■ **YOUR ASSIGNMENT**
In the records below, find the line containing "The height and width of the screenshot is (876, 1305)." and restate it and all lines after it exactly, through the last line.

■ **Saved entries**
________

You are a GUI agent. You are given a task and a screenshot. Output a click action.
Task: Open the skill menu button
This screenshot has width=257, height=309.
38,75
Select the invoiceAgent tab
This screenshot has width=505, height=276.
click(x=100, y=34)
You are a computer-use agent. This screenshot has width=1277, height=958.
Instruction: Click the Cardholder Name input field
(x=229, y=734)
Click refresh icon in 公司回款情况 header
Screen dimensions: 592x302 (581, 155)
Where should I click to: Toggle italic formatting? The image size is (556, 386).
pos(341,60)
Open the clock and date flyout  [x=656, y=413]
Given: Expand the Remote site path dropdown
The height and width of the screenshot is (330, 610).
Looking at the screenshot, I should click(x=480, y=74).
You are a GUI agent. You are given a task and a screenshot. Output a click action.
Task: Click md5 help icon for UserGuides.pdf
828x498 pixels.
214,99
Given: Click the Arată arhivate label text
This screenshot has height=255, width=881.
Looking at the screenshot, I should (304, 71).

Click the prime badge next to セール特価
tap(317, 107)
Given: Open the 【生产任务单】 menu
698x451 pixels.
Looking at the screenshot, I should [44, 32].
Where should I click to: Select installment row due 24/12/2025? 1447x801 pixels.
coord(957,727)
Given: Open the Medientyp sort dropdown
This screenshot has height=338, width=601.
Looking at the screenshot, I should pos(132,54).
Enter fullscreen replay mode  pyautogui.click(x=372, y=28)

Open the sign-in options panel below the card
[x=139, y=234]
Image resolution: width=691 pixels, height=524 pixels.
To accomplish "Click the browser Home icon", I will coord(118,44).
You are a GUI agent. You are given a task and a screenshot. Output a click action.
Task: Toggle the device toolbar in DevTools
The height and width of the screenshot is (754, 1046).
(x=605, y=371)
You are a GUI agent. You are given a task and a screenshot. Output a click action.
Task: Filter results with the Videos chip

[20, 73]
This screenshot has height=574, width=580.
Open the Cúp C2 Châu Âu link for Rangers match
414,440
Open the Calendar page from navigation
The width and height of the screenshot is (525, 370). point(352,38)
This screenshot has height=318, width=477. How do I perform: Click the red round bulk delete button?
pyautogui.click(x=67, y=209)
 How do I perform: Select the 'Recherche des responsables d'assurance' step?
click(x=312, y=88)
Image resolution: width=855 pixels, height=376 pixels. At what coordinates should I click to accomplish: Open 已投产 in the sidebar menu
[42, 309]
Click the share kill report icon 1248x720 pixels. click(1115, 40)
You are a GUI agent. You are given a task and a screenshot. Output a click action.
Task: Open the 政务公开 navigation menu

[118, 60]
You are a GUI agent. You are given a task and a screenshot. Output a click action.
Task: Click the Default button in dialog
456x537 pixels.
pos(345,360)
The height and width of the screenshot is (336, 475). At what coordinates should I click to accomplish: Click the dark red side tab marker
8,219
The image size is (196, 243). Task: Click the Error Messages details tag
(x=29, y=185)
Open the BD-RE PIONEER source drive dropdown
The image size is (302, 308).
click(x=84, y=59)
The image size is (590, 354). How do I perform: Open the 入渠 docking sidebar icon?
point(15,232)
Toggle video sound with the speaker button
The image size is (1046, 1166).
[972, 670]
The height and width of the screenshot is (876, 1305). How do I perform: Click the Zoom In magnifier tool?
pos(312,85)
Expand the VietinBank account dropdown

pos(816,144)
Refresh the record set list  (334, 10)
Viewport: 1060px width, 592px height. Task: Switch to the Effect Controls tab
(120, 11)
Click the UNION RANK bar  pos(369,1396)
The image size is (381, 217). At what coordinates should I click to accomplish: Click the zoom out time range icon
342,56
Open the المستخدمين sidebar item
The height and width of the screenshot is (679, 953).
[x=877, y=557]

________

■ **YOUR SOLUTION**
The height and width of the screenshot is (876, 1305). How do I perform: Click the Zoom In magnifier tool?
pos(312,85)
Expand the VietinBank account dropdown

pos(816,144)
Refresh the record set list  (334, 10)
Viewport: 1060px width, 592px height. Task: Switch to the Effect Controls tab
(120, 11)
Click the UNION RANK bar  pos(369,1396)
The image size is (381, 217). At what coordinates should I click to accomplish: Click the zoom out time range icon
342,56
Open the المستخدمين sidebar item
The height and width of the screenshot is (679, 953).
[x=877, y=557]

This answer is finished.